I just got mine today in the A.M.. Very 1st Tegu ever so it was fun. He hid immediately when I put him in the enclosure behind his rubbermaid. He stayed there for about 20 minutes until he finally started to move around. He would bask for about 10 minutes, then walk around for another 10. He repeated this process for about 3 hours. When I noticed he went inside his rubbermaid I put a paper plate with Fryer Gizzards in and he ate some. I left it in there for about 15 minutes then took it out. After he ate, he basked for about 20 minutes then went into his hide and I have not seen him for about 5hours.

The Ambient Temp. is 84 degrees and the Humidity ranges from 82% to 71%. Hope he is normal and I'm doing things right.

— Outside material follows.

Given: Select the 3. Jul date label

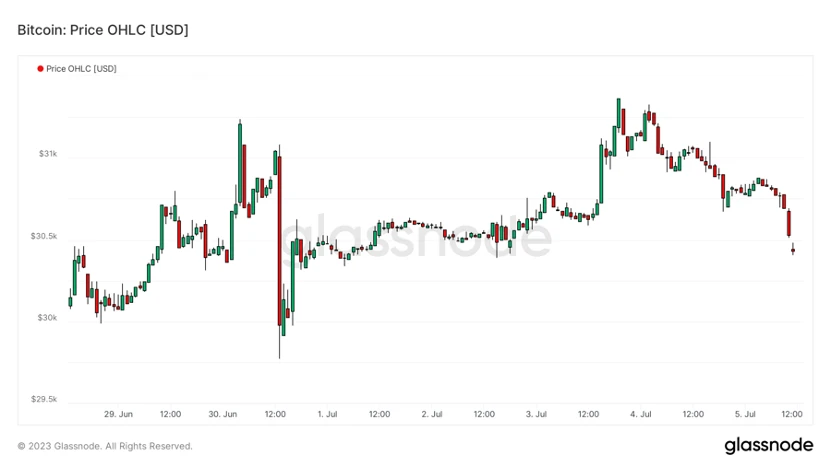Looking at the screenshot, I should (535, 414).
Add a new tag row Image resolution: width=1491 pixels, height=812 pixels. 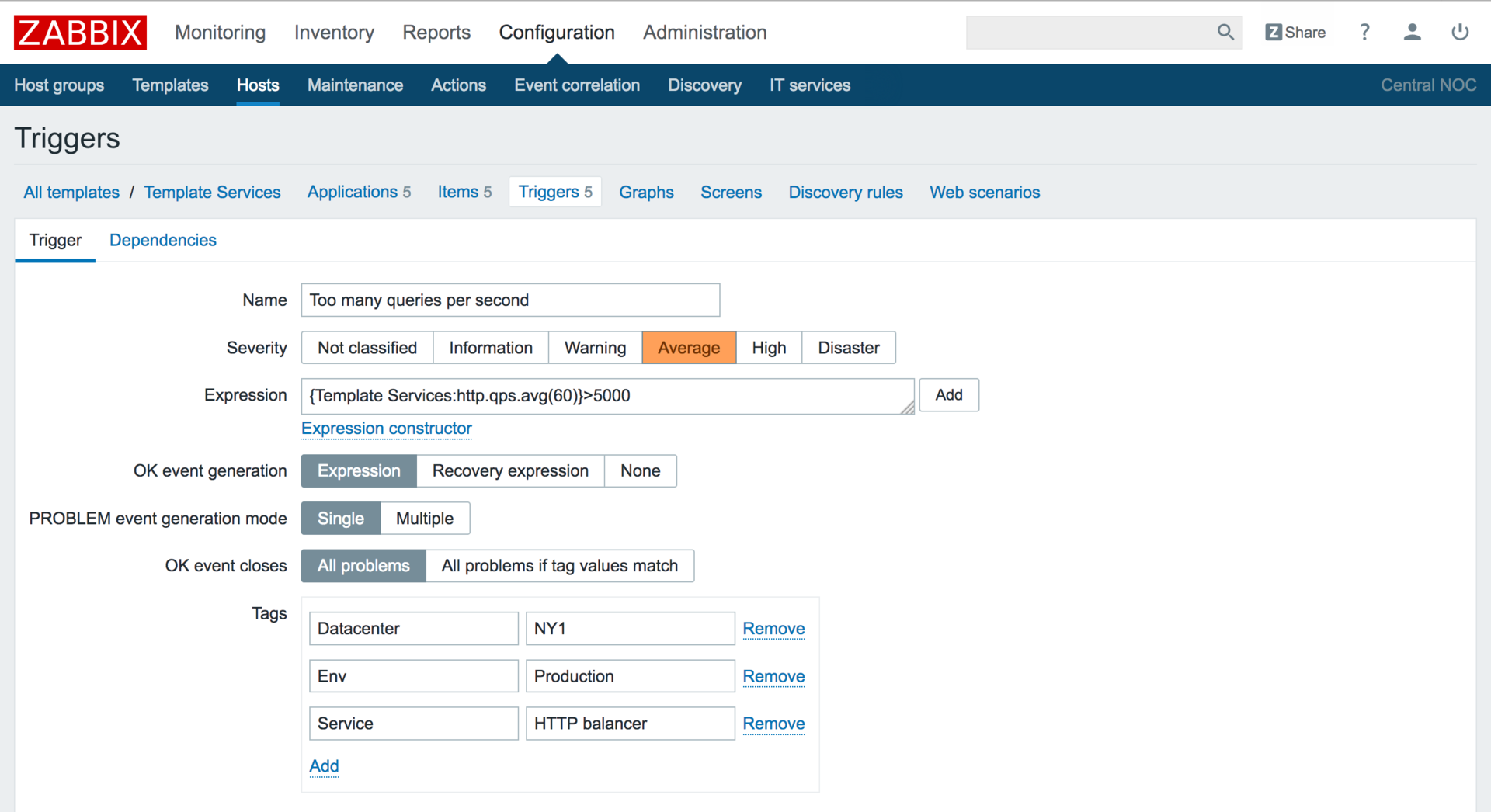[324, 766]
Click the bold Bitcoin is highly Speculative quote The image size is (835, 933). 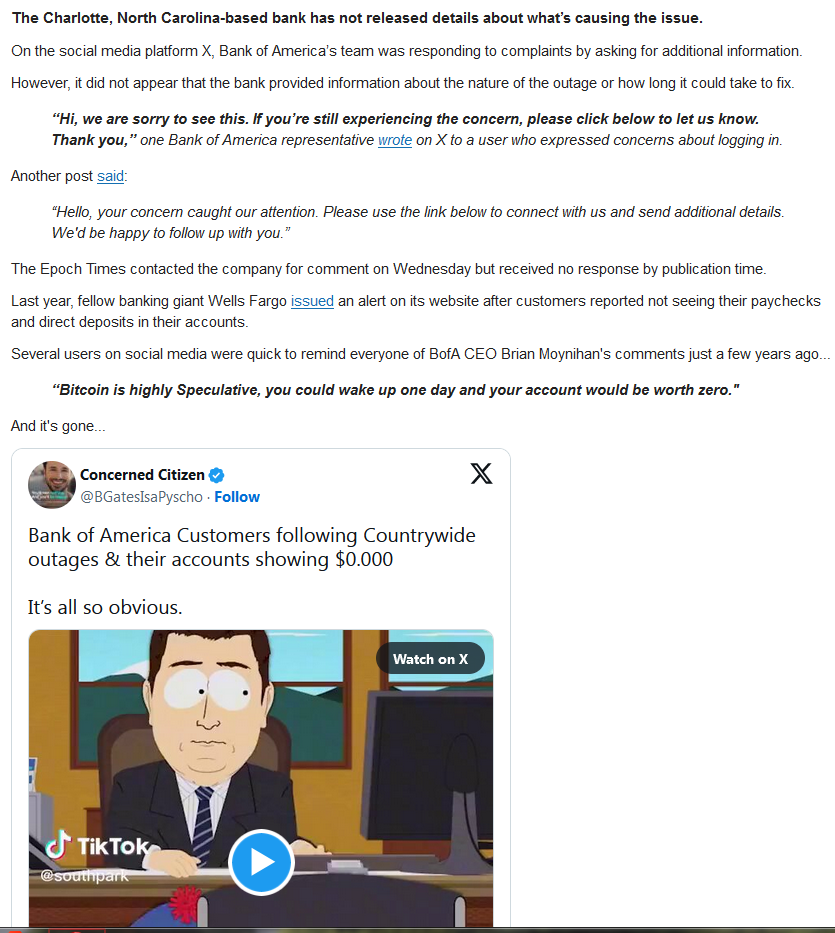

Just to add, I put the bag he came with inside the enclosure just to comfort hi with a familiar smell. Any good time to take it back and switch with my shirt or tank top?


----------



## new2tegus (Jul 22, 2011)

I need to do more shopping today for him, I haven't moved the gauges off the larger enclosure I have to this one,but it gets warm enough in there that he gets very active and will even seek the hide box I have in there. His skin also looks great,and I keep it moist in there. I'm pretty sure now he knows I'm not going to hurt him, he seems fairly relaxed around me, can't wait til he's a little bigger when I can let him out and no worry about him getting into these small spaces he can now.


----------



## herpgirl2510 (Jul 22, 2011)

For a humidity/temp gauge use the accurite ones from Walmart or Lowe's the ones from the pet stores are junk. The best wayto measure temps is with a tempgun they are $25 and very important to get an acurate temp on surface temps.


----------